Retype all of the data below line for line, without any changes, and leave the pictures out.
##############################
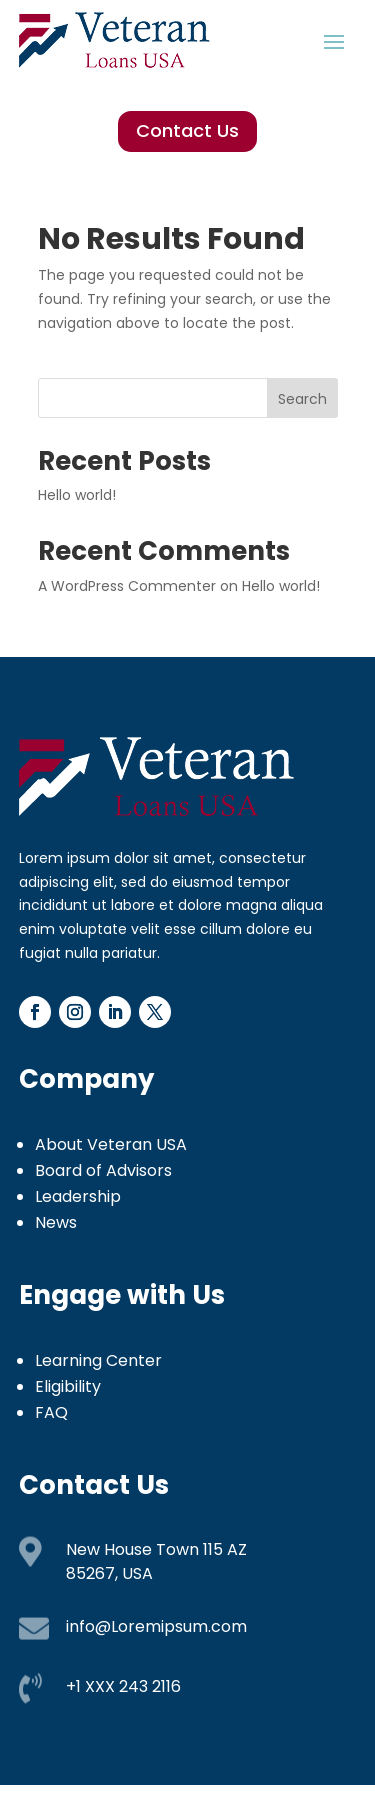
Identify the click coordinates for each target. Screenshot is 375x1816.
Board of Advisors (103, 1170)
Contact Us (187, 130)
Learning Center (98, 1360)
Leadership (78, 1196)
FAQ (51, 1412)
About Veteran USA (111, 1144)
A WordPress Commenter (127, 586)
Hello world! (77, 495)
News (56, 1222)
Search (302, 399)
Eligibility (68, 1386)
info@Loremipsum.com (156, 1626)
##############################
# Completed exercise:
Identify the click coordinates for each target. Screenshot is 375x1816.
Board of Advisors (103, 1170)
Contact Us (187, 130)
Learning Center (98, 1360)
Leadership (78, 1196)
FAQ (51, 1412)
About Veteran USA (111, 1144)
A WordPress Commenter (127, 586)
Hello world! (77, 495)
News (56, 1222)
Search (302, 399)
Eligibility (68, 1386)
info@Loremipsum.com (156, 1626)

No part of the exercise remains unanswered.